Qualitative inequalities for squared partial correlations of a Gaussian random vector

TL;DR

This paper establishes qualitative inequalities for squared partial correlations in Gaussian vectors, providing tools for model comparison and selection in Gaussian graphical models, especially trees and polytrees.

Contribution

It introduces new sufficient conditions for comparing partial correlations and dependencies in Gaussian graphical models, including trees and polytrees, with applications to model selection.

Findings

Dependence in Gaussian trees characterized by path lengths.

Rules for comparing association degrees in Gaussian graphical models.

Application of inequalities to model selection and mutual information.

Abstract

We describe various sets of conditional independence relationships, sufficient for qualitatively comparing non-vanishing squared partial correlations of a Gaussian random vector.
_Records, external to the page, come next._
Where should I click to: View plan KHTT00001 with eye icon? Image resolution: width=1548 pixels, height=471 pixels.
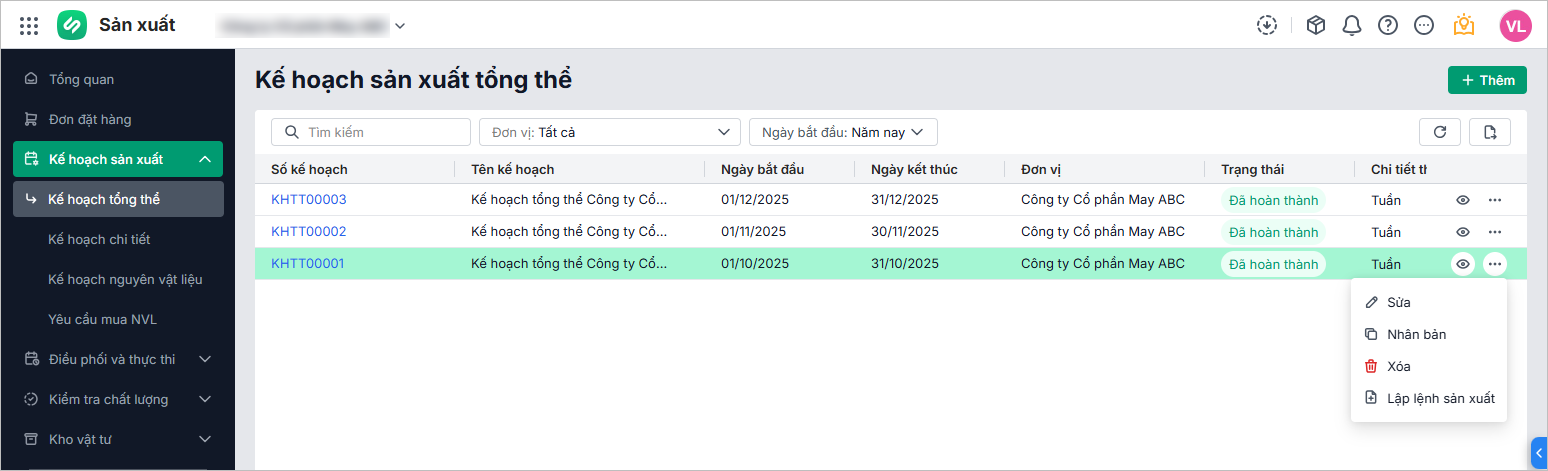[x=1463, y=264]
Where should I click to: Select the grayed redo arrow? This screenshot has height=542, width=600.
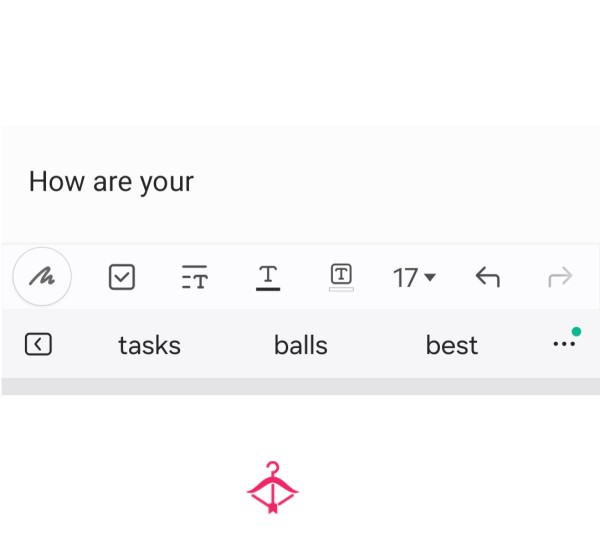coord(560,277)

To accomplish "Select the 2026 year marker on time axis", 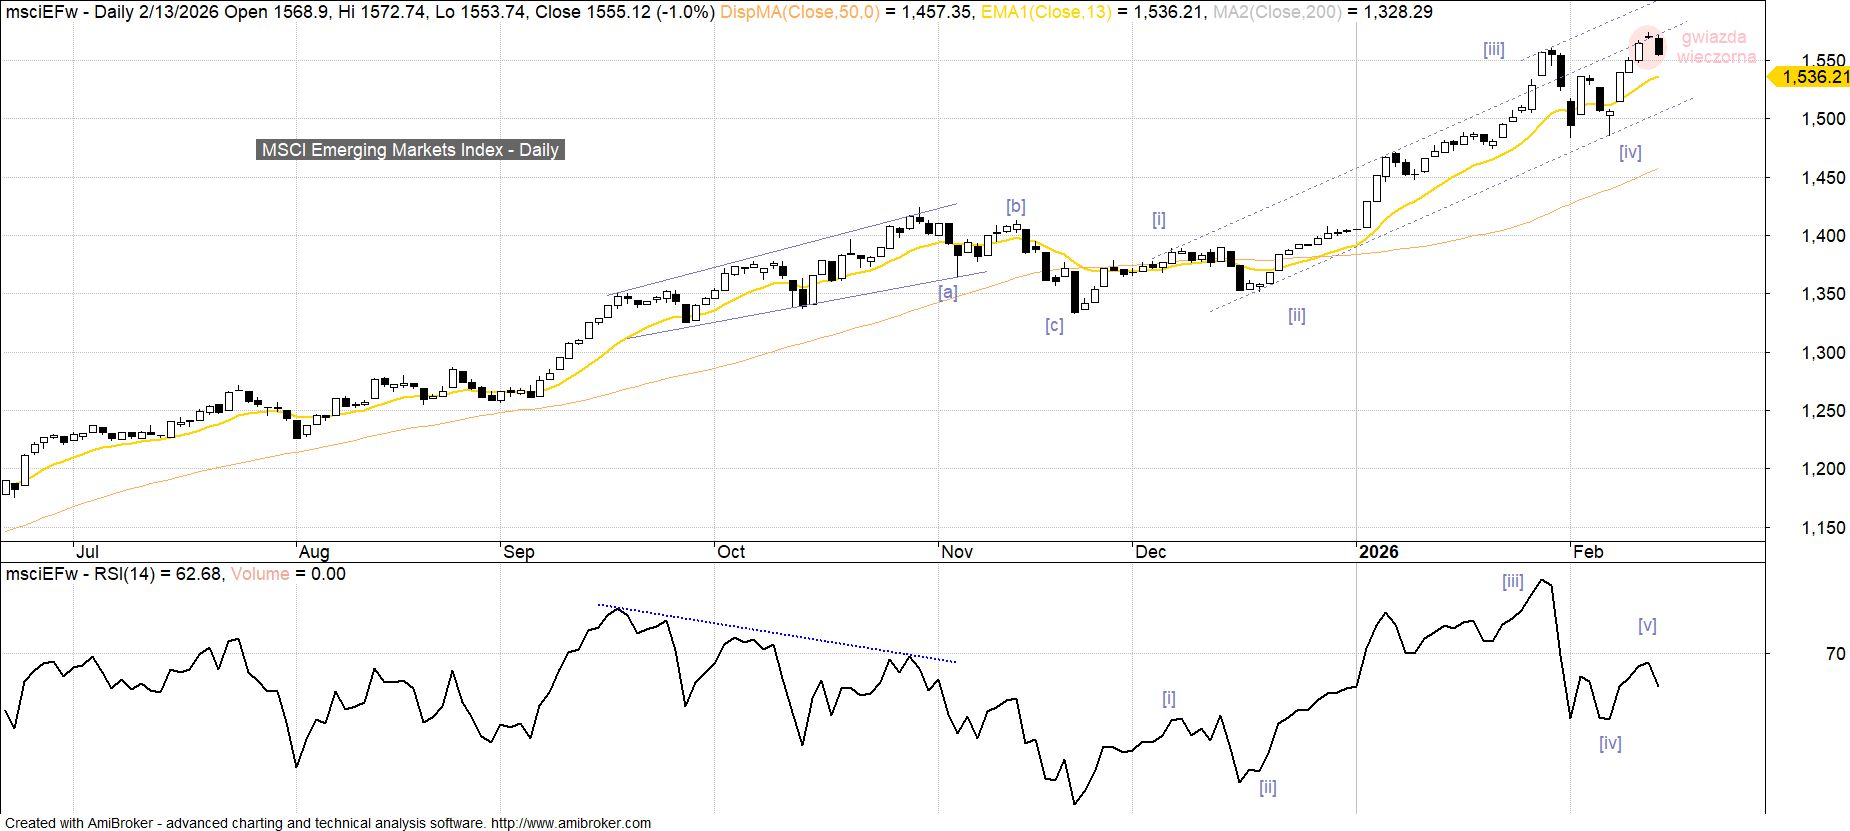I will pyautogui.click(x=1378, y=552).
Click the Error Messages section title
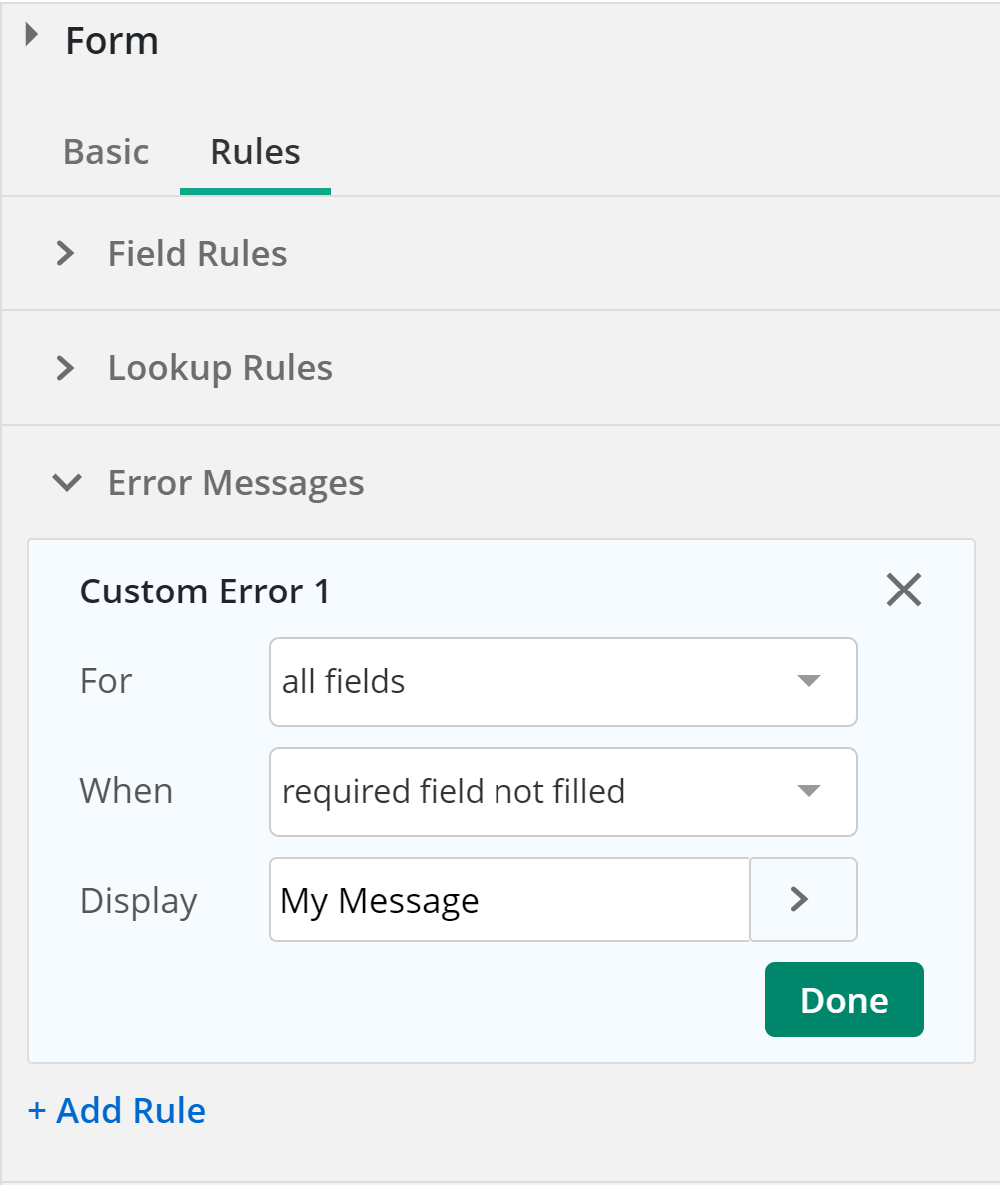The image size is (1000, 1185). point(236,483)
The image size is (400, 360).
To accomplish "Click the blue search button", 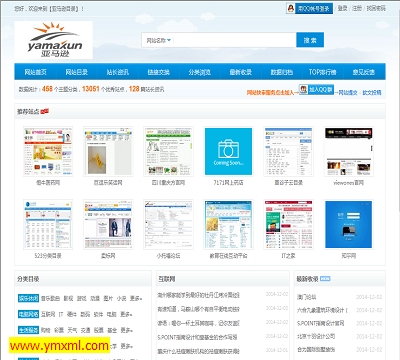I will [310, 40].
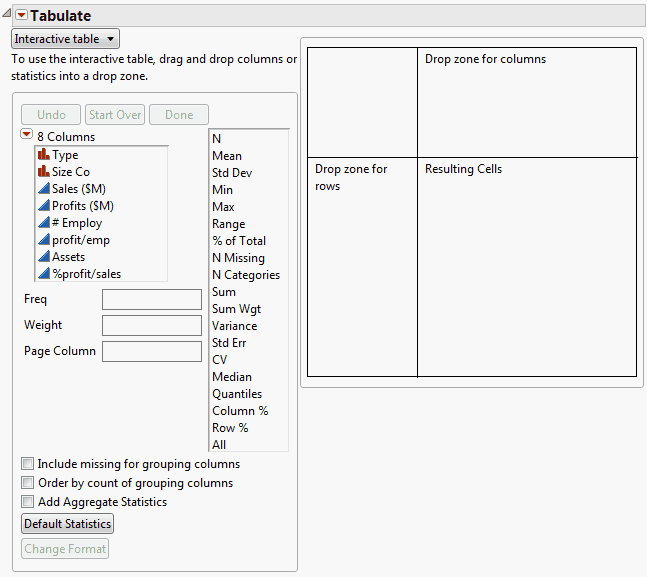The width and height of the screenshot is (647, 577).
Task: Click the blue continuous icon beside Sales ($M)
Action: click(x=43, y=189)
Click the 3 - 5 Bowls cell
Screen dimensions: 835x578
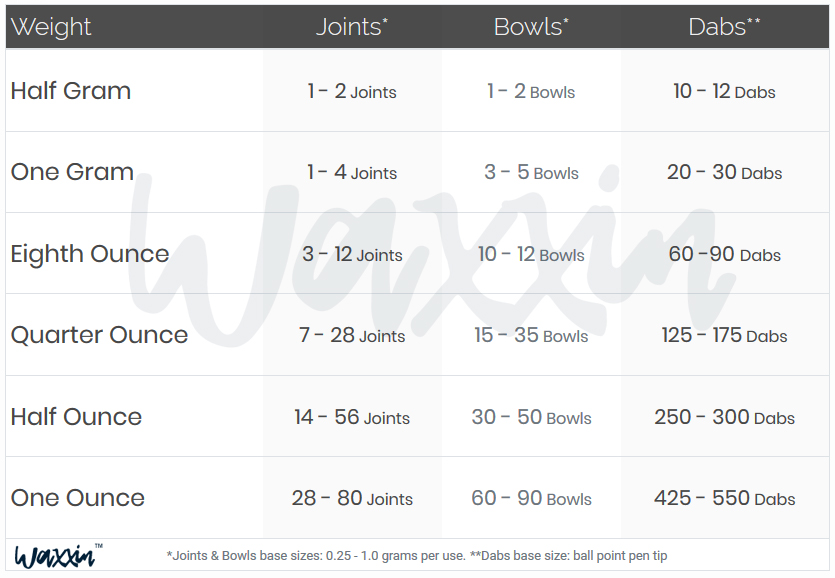(x=531, y=172)
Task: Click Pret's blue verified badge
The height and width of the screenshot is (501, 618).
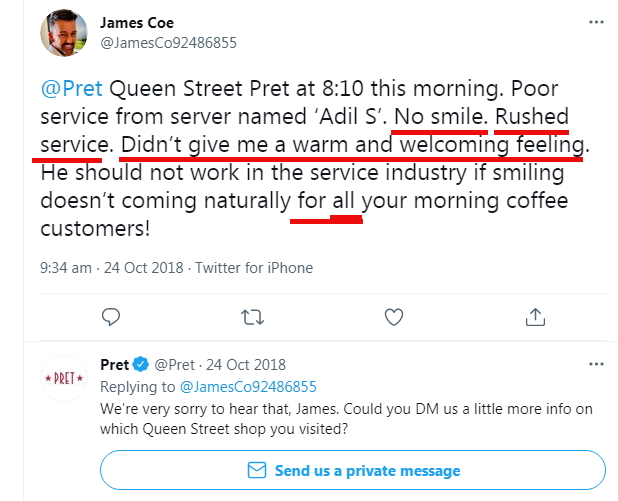Action: [x=143, y=365]
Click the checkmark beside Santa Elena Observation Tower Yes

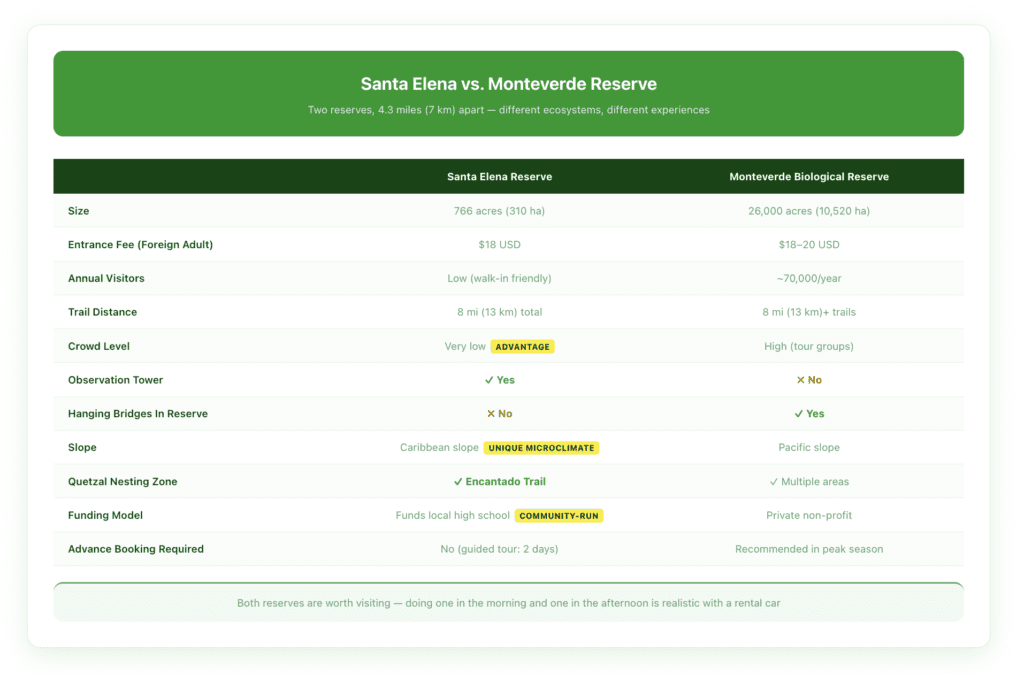click(x=489, y=380)
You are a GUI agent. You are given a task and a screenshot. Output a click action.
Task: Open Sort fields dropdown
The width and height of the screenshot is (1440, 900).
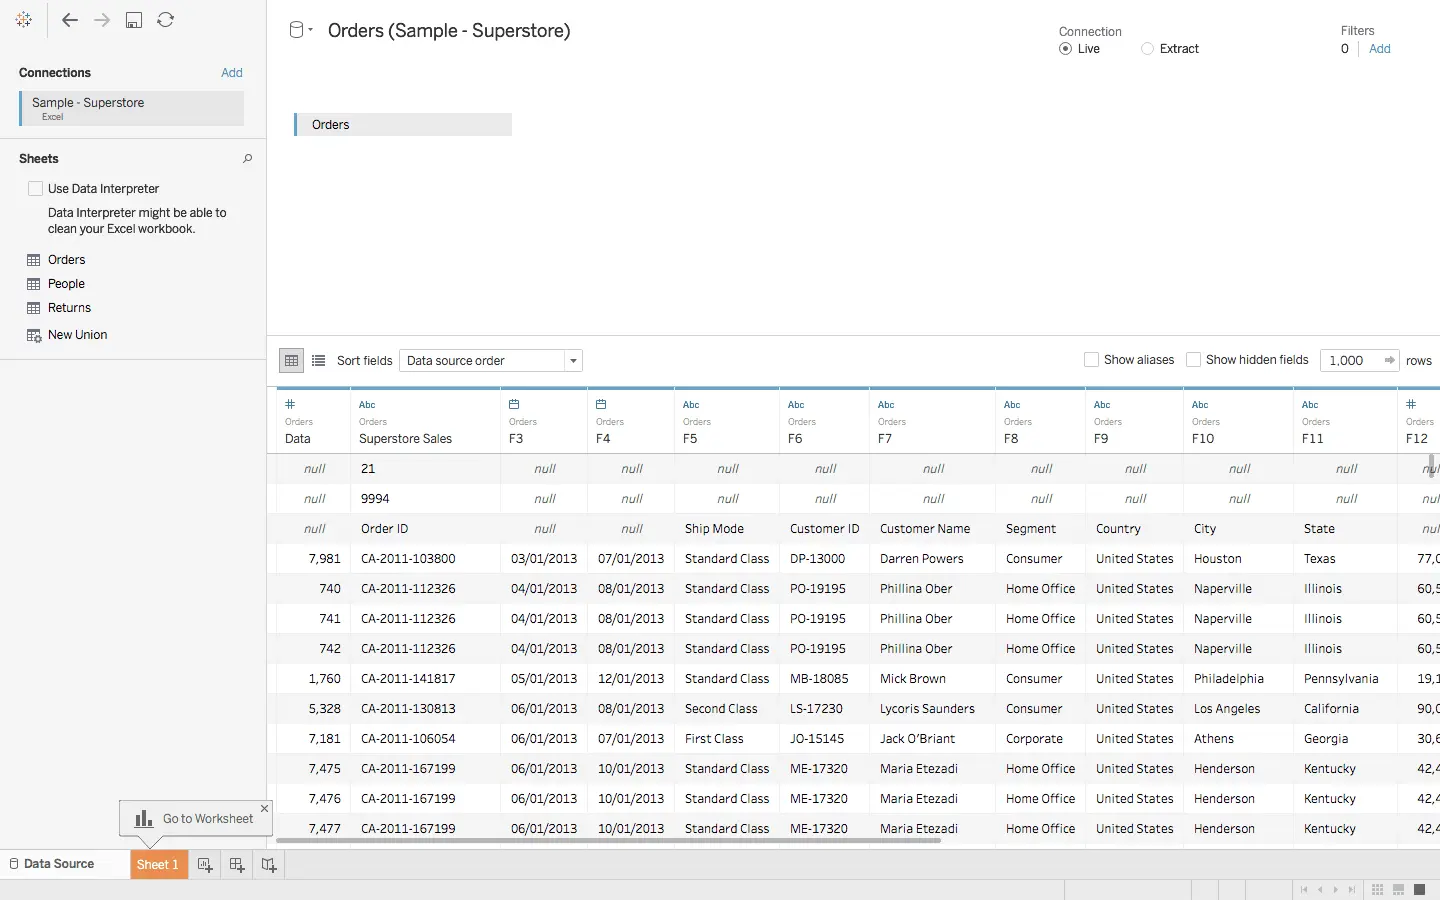pyautogui.click(x=490, y=361)
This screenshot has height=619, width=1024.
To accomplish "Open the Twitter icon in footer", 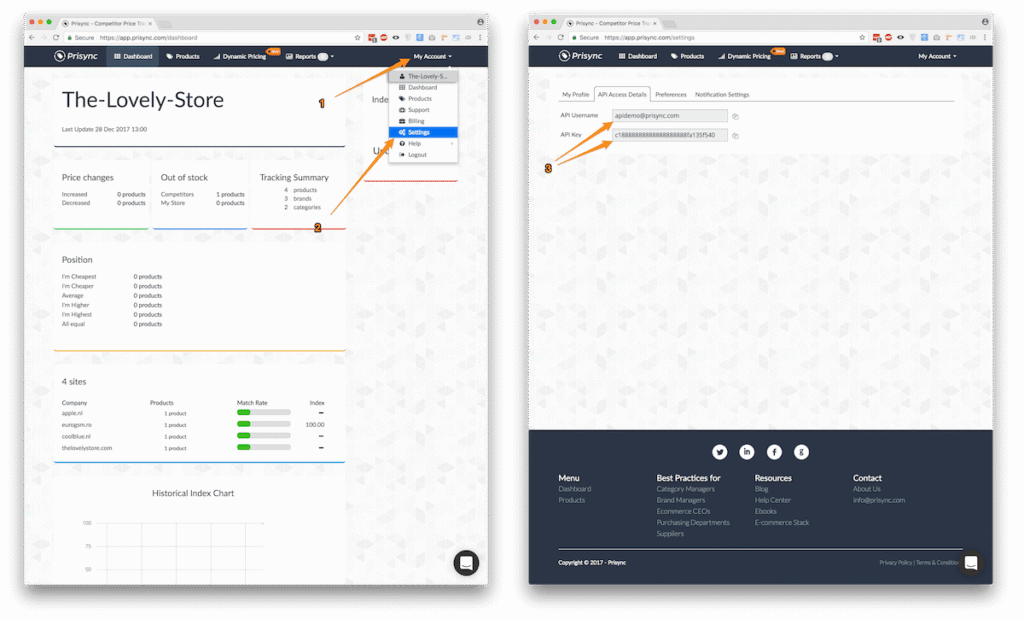I will tap(719, 452).
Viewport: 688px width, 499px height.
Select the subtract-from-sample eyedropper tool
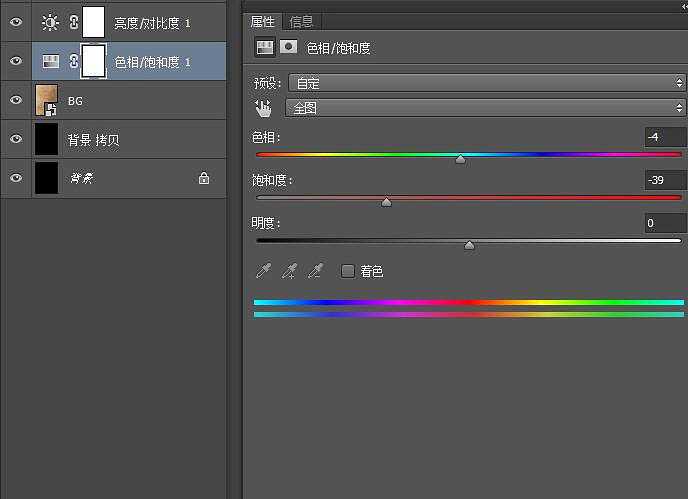(x=316, y=271)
These sufficient conditions are satisfied by several graphical Markov models. Rules for comparing degree of association among the vertices of such Gaussian graphical models are also developed. We apply these rules to compare conditional dependencies on Gaussian trees. In particular for trees, we show that such dependence can be completely characterized by the length of the paths joining the dependent vertices to each other and to the vertices conditioned on. We also apply our results to postulate rules for model selection for polytree models. Our rules apply to mutual information of Gaussian random vectors as well.